Start of Input records
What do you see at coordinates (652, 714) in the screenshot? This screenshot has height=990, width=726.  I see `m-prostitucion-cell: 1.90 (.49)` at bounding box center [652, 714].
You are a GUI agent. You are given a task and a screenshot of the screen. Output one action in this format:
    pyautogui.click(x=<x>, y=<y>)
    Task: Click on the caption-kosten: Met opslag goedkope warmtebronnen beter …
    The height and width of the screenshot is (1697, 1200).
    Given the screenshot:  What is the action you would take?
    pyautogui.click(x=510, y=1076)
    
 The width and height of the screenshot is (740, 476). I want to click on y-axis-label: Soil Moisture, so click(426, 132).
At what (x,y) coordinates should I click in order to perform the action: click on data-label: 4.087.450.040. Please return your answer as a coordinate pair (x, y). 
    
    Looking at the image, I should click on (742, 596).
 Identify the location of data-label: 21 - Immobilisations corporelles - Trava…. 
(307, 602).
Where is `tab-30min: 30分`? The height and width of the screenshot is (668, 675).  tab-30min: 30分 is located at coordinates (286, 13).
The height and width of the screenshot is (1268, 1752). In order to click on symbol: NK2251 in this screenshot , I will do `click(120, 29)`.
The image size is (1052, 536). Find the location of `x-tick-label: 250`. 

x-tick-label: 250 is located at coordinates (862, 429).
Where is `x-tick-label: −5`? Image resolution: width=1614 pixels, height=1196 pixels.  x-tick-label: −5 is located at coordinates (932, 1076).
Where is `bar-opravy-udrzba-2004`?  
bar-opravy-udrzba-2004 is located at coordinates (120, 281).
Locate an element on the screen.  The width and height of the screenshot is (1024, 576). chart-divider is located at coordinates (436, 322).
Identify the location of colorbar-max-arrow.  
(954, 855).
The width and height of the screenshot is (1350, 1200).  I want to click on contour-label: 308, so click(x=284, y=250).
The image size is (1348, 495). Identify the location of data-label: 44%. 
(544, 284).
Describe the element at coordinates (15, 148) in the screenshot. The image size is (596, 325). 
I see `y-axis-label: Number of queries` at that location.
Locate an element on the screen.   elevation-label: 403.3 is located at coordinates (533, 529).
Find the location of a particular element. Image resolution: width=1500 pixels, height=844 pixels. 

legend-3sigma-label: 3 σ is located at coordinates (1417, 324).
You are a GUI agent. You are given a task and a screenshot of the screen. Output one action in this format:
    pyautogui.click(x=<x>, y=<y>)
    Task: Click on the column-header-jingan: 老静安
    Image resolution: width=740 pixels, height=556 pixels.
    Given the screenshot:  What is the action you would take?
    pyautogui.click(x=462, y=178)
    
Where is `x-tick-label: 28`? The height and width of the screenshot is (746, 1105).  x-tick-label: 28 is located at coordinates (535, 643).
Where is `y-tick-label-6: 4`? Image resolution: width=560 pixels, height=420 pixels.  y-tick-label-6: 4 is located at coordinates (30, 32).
End of Input records
### Problem to work on
Rewrite the entries from the line containing "coordinates (535, 643)." through the end of the entries, switching "Where is" to "Find" and changing nothing else.

### Answer
Find `x-tick-label: 28`? The height and width of the screenshot is (746, 1105).  x-tick-label: 28 is located at coordinates (535, 643).
Find `y-tick-label-6: 4`? Image resolution: width=560 pixels, height=420 pixels.  y-tick-label-6: 4 is located at coordinates (30, 32).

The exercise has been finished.